What you have to do
Verbatim output required. Print the data in full.

Records supplied
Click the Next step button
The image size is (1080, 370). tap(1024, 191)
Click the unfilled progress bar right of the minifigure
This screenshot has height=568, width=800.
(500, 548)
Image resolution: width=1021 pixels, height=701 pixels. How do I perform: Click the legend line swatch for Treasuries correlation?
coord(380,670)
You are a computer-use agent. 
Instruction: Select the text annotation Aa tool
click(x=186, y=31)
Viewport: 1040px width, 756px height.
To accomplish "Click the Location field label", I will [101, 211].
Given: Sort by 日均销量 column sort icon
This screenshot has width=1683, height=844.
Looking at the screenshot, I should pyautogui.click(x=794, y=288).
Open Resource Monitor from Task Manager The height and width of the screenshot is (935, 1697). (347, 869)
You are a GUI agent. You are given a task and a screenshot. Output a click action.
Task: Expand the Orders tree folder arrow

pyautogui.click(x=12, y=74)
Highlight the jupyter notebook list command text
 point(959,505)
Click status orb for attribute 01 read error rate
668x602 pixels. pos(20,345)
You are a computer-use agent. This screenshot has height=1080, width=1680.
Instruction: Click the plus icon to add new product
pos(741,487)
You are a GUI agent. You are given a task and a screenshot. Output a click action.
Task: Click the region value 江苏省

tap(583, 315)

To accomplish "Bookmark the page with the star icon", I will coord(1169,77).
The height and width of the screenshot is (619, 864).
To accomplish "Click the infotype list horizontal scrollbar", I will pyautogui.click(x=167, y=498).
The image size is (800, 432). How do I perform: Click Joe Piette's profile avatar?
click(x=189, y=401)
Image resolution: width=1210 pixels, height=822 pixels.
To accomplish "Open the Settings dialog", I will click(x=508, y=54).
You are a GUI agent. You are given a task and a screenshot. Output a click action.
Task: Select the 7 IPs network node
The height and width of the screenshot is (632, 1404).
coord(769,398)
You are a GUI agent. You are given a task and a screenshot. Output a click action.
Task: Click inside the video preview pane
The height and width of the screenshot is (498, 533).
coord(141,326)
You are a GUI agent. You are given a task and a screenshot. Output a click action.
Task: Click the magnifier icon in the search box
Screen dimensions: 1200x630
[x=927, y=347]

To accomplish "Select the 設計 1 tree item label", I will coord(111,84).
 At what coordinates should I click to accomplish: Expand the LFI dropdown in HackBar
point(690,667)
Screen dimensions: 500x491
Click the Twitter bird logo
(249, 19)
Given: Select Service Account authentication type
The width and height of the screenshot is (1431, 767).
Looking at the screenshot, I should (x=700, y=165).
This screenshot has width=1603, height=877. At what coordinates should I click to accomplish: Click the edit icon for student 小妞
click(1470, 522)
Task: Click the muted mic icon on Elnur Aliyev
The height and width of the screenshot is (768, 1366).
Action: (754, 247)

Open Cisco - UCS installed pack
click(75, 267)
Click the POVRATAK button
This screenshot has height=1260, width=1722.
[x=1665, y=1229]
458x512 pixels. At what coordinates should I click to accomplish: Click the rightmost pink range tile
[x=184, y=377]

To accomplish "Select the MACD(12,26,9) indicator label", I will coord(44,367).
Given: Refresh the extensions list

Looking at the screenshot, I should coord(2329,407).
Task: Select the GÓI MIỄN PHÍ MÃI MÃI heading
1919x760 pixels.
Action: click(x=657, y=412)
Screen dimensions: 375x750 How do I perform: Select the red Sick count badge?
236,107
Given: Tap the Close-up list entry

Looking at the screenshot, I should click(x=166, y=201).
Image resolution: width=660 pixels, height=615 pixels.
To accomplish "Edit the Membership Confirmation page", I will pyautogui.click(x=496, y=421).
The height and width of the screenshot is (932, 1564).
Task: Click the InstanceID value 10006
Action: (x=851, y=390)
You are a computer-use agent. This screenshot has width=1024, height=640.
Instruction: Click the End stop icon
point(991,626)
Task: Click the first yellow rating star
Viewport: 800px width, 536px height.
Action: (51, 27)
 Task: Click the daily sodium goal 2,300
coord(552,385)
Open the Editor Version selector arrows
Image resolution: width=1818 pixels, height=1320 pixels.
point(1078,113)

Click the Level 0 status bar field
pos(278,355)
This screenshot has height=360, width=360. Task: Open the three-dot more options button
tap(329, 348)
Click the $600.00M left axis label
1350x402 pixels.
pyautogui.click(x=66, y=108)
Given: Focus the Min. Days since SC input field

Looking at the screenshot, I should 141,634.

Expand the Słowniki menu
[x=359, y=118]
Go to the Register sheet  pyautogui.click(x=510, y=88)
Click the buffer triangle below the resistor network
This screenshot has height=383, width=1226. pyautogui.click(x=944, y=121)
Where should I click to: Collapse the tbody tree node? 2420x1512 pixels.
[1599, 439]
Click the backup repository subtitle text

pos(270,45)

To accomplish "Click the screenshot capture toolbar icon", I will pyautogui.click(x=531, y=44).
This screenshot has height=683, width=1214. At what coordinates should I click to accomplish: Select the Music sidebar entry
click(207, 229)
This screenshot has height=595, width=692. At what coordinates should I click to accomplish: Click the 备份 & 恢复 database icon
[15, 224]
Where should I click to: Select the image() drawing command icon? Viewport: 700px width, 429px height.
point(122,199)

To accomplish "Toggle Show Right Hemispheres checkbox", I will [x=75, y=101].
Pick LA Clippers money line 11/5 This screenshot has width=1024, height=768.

Exercise result
Click the Next step button
The image size is (1080, 370). tap(1024, 191)
Click the unfilled progress bar right of the minifigure
This screenshot has height=568, width=800.
(500, 548)
Image resolution: width=1021 pixels, height=701 pixels. How do I perform: Click the legend line swatch for Treasuries correlation?
coord(380,670)
You are a computer-use agent. 
Instruction: Select the text annotation Aa tool
click(x=186, y=31)
Viewport: 1040px width, 756px height.
To accomplish "Click the Location field label", I will [101, 211].
Given: Sort by 日均销量 column sort icon
This screenshot has width=1683, height=844.
Looking at the screenshot, I should pyautogui.click(x=794, y=288).
Open Resource Monitor from Task Manager The height and width of the screenshot is (935, 1697). (347, 869)
You are a GUI agent. You are given a task and a screenshot. Output a click action.
Task: Expand the Orders tree folder arrow

pyautogui.click(x=12, y=74)
Highlight the jupyter notebook list command text
 point(959,505)
Click status orb for attribute 01 read error rate
668x602 pixels. pos(20,345)
You are a computer-use agent. This screenshot has height=1080, width=1680.
Instruction: Click the plus icon to add new product
pos(741,487)
You are a GUI agent. You are given a task and a screenshot. Output a click action.
Task: Click the region value 江苏省

tap(583, 315)

To accomplish "Bookmark the page with the star icon", I will coord(1169,77).
The height and width of the screenshot is (619, 864).
To accomplish "Click the infotype list horizontal scrollbar", I will pyautogui.click(x=167, y=498).
The image size is (800, 432). How do I perform: Click Joe Piette's profile avatar?
click(x=189, y=401)
Image resolution: width=1210 pixels, height=822 pixels.
To accomplish "Open the Settings dialog", I will click(x=508, y=54).
You are a GUI agent. You are given a task and a screenshot. Output a click action.
Task: Select the 7 IPs network node
The height and width of the screenshot is (632, 1404).
coord(769,398)
You are a GUI agent. You are given a task and a screenshot. Output a click action.
Task: Click inside the video preview pane
The height and width of the screenshot is (498, 533).
coord(141,326)
You are a GUI agent. You are given a task and a screenshot. Output a click action.
Task: Click the magnifier icon in the search box
Screen dimensions: 1200x630
[x=927, y=347]

To accomplish "Select the 設計 1 tree item label", I will coord(111,84).
 At what coordinates should I click to accomplish: Expand the LFI dropdown in HackBar
point(690,667)
Screen dimensions: 500x491
Click the Twitter bird logo
(249, 19)
Given: Select Service Account authentication type
The width and height of the screenshot is (1431, 767).
Looking at the screenshot, I should (x=700, y=165).
This screenshot has width=1603, height=877. At what coordinates should I click to accomplish: Click the edit icon for student 小妞
click(1470, 522)
Task: Click the muted mic icon on Elnur Aliyev
The height and width of the screenshot is (768, 1366).
Action: (754, 247)

Open Cisco - UCS installed pack
click(75, 267)
Click the POVRATAK button
This screenshot has height=1260, width=1722.
[x=1665, y=1229]
458x512 pixels. At what coordinates should I click to accomplish: Click the rightmost pink range tile
[x=184, y=377]

To accomplish "Select the MACD(12,26,9) indicator label", I will coord(44,367).
Given: Refresh the extensions list

Looking at the screenshot, I should coord(2329,407).
Task: Select the GÓI MIỄN PHÍ MÃI MÃI heading
1919x760 pixels.
Action: click(x=657, y=412)
Screen dimensions: 375x750 How do I perform: Select the red Sick count badge?
236,107
Given: Tap the Close-up list entry

Looking at the screenshot, I should click(x=166, y=201).
Image resolution: width=660 pixels, height=615 pixels.
To accomplish "Edit the Membership Confirmation page", I will pyautogui.click(x=496, y=421).
The height and width of the screenshot is (932, 1564).
Task: Click the InstanceID value 10006
Action: (x=851, y=390)
You are a computer-use agent. This screenshot has width=1024, height=640.
Instruction: Click the End stop icon
point(991,626)
Task: Click the first yellow rating star
Viewport: 800px width, 536px height.
Action: (51, 27)
 Task: Click the daily sodium goal 2,300
coord(552,385)
Open the Editor Version selector arrows
Image resolution: width=1818 pixels, height=1320 pixels.
point(1078,113)

Click the Level 0 status bar field
pos(278,355)
This screenshot has height=360, width=360. Task: Open the three-dot more options button
tap(329, 348)
Click the $600.00M left axis label
1350x402 pixels.
pyautogui.click(x=66, y=108)
Given: Focus the Min. Days since SC input field

Looking at the screenshot, I should 141,634.

Expand the Słowniki menu
[x=359, y=118]
Go to the Register sheet  pyautogui.click(x=510, y=88)
Click the buffer triangle below the resistor network
This screenshot has height=383, width=1226. pyautogui.click(x=944, y=121)
Where should I click to: Collapse the tbody tree node? 2420x1512 pixels.
[1599, 439]
Click the backup repository subtitle text

pos(270,45)

To accomplish "Click the screenshot capture toolbar icon", I will pyautogui.click(x=531, y=44).
This screenshot has height=683, width=1214. At what coordinates should I click to accomplish: Select the Music sidebar entry
click(207, 229)
This screenshot has height=595, width=692. At what coordinates should I click to accomplish: Click the 备份 & 恢复 database icon
[15, 224]
Where should I click to: Select the image() drawing command icon? Viewport: 700px width, 429px height.
point(122,199)

To accomplish "Toggle Show Right Hemispheres checkbox", I will [x=75, y=101].
Pick LA Clippers money line 11/5 This screenshot has width=1024, height=768.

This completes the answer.